Run scGNN¶
Program scGNN.py is the main entrance of scGNN to impute and clustering. There are quite a few parameters to define to meet users’ requirements.
Required¶
- datasetName defines the folder of scRNA-Seq
- LTMGDir defines folder of the preprocessed LTMG output
- outputDir Output folder of the results
Optional: Hyperparameters¶
- EM-iteration defines the number of iteration, default is 10
- Regu-epochs defines epochs in Feature Autoencoder initially, default is 500
- EM-epochs defines epochs in Feature Autoencoder in the iteration, default is 200
- cluster-epochs defines epochs in the Cluster Autoencoder, default is 200
- k is k of the K-Nearest-Neighour Graph
- knn-distance distance type of building K-Nearest-Neighour Graph, supported type: euclidean/cosine/correlation (default: euclidean)
- GAEepochs Number of epochs to train in Graph Autoencoder
Optional: Performance¶
- quickmode whether or not to bypass the Cluster Autoencoder.

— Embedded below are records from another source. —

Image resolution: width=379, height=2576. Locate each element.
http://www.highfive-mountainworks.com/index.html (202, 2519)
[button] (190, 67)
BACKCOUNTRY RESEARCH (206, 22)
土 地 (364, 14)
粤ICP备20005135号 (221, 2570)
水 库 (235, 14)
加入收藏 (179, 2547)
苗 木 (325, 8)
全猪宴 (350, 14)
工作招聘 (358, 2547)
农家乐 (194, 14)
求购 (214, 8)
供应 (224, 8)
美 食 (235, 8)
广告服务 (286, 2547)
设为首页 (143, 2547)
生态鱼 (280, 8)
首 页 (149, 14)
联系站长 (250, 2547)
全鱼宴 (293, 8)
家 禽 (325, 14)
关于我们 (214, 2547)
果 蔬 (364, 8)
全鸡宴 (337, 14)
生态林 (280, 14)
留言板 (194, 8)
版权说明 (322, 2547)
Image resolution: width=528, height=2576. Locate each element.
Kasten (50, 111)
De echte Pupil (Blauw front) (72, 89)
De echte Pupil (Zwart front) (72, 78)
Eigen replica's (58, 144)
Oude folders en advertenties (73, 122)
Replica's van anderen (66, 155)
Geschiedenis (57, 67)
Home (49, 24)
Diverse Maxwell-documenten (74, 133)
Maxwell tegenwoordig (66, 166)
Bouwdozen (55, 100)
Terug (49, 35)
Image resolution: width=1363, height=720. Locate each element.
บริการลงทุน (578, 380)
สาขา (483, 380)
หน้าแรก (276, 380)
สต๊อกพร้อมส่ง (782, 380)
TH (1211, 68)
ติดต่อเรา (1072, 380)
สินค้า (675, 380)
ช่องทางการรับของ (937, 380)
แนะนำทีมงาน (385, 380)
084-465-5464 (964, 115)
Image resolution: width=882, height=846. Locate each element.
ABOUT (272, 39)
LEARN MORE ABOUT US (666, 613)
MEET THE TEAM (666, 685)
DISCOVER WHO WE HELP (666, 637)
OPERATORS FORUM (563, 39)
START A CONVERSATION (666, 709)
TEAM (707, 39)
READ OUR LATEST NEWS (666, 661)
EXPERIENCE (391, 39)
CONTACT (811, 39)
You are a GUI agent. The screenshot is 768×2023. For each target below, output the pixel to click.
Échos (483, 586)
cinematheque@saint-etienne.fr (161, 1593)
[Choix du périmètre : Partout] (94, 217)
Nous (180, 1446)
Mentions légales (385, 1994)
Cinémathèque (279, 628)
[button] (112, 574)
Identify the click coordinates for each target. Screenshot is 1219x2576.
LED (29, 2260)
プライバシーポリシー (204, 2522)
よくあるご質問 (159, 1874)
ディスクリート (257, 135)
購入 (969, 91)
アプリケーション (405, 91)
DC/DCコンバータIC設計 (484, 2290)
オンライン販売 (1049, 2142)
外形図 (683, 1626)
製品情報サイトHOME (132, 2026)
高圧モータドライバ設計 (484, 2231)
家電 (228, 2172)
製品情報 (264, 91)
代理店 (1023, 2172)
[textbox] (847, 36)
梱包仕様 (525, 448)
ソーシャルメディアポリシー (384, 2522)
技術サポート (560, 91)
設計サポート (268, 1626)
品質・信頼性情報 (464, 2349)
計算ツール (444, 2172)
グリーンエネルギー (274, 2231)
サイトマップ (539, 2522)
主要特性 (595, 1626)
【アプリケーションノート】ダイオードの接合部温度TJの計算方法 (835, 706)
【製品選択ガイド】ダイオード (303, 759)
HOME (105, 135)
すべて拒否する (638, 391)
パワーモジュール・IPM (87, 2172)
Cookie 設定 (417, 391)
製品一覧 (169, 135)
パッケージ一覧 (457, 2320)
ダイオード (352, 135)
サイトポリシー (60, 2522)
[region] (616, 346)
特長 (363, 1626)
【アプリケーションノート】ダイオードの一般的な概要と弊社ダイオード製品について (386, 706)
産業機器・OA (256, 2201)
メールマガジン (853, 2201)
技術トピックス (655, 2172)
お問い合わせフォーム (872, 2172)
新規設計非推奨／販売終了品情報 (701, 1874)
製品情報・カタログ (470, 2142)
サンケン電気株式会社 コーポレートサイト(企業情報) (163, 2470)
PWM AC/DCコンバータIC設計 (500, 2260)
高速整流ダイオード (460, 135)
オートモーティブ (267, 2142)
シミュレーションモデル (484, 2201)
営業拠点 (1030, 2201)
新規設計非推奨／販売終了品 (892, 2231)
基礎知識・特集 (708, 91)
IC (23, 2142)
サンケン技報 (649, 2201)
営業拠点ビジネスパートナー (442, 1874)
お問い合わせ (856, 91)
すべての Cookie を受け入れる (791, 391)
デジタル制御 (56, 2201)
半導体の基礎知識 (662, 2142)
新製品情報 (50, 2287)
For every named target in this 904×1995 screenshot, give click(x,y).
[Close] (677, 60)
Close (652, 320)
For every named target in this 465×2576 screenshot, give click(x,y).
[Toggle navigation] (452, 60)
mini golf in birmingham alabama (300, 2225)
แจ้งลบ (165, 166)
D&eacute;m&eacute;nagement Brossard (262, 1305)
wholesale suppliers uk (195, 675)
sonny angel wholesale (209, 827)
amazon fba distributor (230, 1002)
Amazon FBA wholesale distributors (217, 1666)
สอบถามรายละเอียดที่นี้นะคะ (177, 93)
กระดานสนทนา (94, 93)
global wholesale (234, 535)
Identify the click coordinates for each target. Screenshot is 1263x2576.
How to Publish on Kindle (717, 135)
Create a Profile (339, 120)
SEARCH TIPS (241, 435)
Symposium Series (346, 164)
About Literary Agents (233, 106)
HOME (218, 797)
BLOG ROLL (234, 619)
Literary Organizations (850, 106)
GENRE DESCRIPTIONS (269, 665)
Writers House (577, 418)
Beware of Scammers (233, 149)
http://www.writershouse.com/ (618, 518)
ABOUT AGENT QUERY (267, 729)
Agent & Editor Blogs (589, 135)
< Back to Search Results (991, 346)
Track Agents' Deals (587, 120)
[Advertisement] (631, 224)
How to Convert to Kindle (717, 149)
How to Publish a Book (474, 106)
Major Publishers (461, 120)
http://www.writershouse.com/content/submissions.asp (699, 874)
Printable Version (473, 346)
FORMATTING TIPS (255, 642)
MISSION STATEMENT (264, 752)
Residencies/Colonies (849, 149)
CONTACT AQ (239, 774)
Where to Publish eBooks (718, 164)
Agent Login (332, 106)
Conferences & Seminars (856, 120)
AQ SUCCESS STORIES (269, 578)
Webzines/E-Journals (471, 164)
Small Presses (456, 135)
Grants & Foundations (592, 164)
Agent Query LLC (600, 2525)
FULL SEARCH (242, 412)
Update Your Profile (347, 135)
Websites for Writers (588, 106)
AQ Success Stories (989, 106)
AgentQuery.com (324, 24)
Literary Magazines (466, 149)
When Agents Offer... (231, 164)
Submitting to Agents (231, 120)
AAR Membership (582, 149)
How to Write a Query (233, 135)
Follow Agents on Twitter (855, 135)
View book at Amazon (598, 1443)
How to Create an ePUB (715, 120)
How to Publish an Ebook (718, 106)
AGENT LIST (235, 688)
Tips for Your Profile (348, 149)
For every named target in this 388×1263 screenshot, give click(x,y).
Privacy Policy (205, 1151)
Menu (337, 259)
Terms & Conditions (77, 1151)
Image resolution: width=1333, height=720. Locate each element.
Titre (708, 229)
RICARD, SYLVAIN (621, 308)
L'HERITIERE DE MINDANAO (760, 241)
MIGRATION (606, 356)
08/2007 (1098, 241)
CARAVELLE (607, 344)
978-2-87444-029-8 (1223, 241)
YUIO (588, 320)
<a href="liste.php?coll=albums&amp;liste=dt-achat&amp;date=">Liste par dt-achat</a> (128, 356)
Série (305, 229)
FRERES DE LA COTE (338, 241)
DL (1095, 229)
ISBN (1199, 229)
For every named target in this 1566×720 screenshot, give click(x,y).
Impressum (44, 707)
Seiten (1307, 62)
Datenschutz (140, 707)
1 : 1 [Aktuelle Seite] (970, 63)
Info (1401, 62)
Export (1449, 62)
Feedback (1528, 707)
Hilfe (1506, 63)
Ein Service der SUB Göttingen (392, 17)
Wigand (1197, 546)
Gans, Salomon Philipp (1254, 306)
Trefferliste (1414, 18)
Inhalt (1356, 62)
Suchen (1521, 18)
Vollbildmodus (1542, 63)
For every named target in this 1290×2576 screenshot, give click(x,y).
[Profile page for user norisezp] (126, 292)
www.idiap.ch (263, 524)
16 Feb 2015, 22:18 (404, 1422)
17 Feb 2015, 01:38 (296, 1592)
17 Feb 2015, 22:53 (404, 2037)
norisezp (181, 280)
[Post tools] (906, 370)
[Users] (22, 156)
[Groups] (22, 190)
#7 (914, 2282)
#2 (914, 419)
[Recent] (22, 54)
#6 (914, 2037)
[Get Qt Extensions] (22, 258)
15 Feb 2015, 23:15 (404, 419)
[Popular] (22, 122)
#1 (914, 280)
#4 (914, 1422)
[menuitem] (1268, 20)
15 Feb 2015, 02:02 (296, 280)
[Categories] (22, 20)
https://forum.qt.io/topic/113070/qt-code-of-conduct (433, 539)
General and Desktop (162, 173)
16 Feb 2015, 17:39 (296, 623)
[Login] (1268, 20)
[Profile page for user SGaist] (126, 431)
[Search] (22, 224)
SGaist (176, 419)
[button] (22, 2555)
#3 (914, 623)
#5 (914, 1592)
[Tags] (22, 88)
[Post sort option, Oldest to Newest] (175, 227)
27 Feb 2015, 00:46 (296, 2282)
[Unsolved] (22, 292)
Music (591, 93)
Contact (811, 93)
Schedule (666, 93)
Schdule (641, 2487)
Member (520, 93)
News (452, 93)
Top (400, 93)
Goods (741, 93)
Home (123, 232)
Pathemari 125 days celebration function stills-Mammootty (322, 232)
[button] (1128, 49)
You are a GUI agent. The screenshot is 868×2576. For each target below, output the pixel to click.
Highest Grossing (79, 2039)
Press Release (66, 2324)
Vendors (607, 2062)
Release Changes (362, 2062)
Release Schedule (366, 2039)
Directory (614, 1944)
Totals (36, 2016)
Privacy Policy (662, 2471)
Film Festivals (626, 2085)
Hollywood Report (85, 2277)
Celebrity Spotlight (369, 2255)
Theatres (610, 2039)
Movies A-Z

- useGAEembedding whether use Graph Autoencoder
- regulized-type is the regularized type: noregu/LTMG, default is to use LTMG
- alphaRegularizePara alpha in the manuscript, the intensity of the regularizer
- EMregulized-type defines the imputation regularizer type:noregu/Graph/Celltype, default: Celltype
- gammaImputePara defines the intensity of LTMG regularizer in Imputation
- graphImputePara defines the intensity of graph regularizer in Imputation
- celltypeImputePara defines the intensity of celltype regularizer in Imputation
- L1Para defines the intensity of L1 regularizer, default: 1.0
- L2Para defines the intensity of L2 regularizer, defualt: 0.0
- saveinternal whether output internal results for debug usage
Optional: Speed¶
- no-cuda defines devices in usage. Default is using GPU, add –no-cuda in command line if you only have CPU.
- coresUsage defines how many cores can be used. default: 1. Change this value if you want to use more.
Example:¶
CSV format¶
For CSV format, we need add –nonsparseMode
Without LTMG:
python -W ignore scGNN.py --datasetName GSE138852 --datasetDir ./ --outputDir outputdir/ --EM-iteration 2 --Regu-epochs 50 --EM-epochs 20 --quickmode --nonsparseMode
(Optional) Using LTMG:
python -W ignore scGNN.py --datasetName GSE138852 --datasetDir ./ --LTMGDir ./ --outputDir outputdir/ --EM-iteration 2 --Regu-epochs 50 --EM-epochs 20 --quickmode --nonsparseMode --regulized-type LTMG
10X format¶
Without LTMG:
python -W ignore scGNN.py --datasetName 481193cb-c021-4e04-b477-0b7cfef4614b.mtx --datasetDir liver/ --outputDir outputdir/ --EM-iteration 2 --Regu-epochs 50 --EM-epochs 20 --quickmode
(Optional) Using LTMG:
python -W ignore scGNN.py --datasetName 481193cb-c021-4e04-b477-0b7cfef4614b.mtx --LTMGDir liver/ --datasetDir liver/ --outputDir outputdir/ --EM-iteration 2 --Regu-epochs 50 --EM-epochs 20 --quickmode --regulized-type LTMG
On these demo dataset using single cpu, the running time of demo codes is ~33min/26min. User should get exact same results as paper shown with full running time on single cpu for ~6 hours. If user wants to use multiple CPUs, parameter –coresUsage can be set as all or any number of cores the machine has.